Coursera Data Science Capstone Project

Nuno R
4/16/2020

Introduction (1/5)

  • The project will use the corpus of data from blogs, news, and twitter twits and try to predict the next word after a few letters or words are entered at the prompt.

  • This is a great interface to integrate with mobile applications limited input options

Data (2/5)

  • The files used for this analysis will only include the English language files from the total Corpora.

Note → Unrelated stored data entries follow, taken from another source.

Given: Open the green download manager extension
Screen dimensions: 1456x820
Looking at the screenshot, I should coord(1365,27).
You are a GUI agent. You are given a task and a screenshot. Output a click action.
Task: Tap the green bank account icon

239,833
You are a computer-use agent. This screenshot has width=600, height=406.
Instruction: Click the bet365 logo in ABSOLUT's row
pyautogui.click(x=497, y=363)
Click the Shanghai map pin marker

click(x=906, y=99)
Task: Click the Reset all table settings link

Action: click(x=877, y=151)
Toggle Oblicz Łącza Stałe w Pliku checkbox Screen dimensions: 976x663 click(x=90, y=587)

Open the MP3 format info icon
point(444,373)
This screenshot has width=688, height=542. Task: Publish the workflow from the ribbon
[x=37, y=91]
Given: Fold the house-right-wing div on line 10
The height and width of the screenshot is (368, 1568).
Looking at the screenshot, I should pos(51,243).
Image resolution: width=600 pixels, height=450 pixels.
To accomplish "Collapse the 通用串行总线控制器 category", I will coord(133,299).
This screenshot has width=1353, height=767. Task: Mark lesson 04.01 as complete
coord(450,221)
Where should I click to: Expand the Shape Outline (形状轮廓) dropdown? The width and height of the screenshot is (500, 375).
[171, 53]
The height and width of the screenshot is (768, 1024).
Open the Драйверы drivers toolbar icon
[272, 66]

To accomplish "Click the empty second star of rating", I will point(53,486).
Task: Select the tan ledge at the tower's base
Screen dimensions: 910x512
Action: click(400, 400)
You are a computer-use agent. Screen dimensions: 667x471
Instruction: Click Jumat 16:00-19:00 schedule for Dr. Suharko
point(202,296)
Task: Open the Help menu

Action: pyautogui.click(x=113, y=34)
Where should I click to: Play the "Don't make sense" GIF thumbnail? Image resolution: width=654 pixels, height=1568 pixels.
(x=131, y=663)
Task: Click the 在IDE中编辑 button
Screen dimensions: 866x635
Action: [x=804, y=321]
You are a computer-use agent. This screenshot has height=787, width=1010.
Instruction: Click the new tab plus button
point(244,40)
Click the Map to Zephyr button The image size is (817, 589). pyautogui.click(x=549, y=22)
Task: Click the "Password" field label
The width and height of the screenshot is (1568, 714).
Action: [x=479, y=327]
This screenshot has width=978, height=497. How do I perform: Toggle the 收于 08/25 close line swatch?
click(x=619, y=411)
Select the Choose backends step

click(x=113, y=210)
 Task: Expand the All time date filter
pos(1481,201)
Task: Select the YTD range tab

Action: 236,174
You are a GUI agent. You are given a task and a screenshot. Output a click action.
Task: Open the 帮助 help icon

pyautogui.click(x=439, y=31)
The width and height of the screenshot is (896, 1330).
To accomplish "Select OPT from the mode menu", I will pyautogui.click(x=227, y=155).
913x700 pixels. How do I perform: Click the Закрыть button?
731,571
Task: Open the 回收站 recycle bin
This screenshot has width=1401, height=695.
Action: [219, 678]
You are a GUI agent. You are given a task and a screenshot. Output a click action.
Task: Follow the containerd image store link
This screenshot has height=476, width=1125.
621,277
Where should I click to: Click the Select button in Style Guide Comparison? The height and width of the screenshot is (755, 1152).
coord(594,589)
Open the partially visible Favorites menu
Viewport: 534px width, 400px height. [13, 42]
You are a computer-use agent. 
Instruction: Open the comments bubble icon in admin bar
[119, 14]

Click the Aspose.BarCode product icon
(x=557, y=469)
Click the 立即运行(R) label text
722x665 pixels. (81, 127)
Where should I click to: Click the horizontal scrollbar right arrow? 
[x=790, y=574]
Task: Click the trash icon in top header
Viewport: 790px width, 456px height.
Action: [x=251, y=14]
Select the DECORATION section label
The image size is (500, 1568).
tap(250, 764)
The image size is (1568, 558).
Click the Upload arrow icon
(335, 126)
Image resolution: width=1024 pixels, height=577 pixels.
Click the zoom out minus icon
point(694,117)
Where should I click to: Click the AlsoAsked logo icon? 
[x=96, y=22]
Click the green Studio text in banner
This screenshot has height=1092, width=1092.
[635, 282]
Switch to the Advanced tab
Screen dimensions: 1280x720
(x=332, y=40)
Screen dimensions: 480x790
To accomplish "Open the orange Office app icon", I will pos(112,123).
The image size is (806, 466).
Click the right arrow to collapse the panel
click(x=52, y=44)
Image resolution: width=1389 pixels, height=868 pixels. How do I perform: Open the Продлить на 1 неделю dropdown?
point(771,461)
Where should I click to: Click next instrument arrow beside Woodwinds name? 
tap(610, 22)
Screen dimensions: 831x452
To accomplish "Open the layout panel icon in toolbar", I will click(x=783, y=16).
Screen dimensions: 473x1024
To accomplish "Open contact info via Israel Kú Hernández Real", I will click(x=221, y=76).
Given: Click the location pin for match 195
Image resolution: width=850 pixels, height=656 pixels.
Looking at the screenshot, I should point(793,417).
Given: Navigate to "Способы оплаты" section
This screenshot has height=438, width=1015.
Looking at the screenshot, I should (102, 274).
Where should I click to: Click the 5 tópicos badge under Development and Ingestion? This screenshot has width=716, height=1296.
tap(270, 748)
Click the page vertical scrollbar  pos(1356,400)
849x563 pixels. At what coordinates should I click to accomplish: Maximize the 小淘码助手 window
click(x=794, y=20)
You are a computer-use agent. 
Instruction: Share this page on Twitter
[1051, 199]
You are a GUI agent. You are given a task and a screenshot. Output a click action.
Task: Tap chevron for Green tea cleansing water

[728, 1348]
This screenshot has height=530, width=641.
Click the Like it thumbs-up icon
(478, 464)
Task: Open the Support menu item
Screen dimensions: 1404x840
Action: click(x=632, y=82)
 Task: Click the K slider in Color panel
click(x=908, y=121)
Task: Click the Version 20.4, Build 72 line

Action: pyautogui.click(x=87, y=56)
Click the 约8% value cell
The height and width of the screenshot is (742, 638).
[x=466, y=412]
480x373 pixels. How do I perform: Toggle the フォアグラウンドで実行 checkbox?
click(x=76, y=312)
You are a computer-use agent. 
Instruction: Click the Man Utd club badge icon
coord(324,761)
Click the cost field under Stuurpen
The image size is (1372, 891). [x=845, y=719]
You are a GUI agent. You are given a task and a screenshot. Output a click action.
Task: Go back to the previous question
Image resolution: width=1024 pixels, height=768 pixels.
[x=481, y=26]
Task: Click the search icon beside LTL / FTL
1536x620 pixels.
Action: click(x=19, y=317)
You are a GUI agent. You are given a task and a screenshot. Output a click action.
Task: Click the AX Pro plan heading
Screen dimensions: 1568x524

  • The files will include English US blogs (en_US.blogs.txt), English US News (en_US.news.txt), and English US twits from Twitter (en_US.twitter.txt)

Approach (3/5)

  • The application predicts the next possible word in a sentence based on the user input

  • The user enters text in an input box, and the application returns the most likely word to be used

  • The algorithm obtains the word from n-grams dataframes. Where “n” is the number of words in the gram. Each n-gram is compared to the frequency of 2, 3 or 4 word sequences

Shiny Application (4/5)

  • The main server code that renders the UI and returns the analysis based on the user options

  • Simply put, the user is asked to select an option the the server on the fly calculates a model that identifies the next word.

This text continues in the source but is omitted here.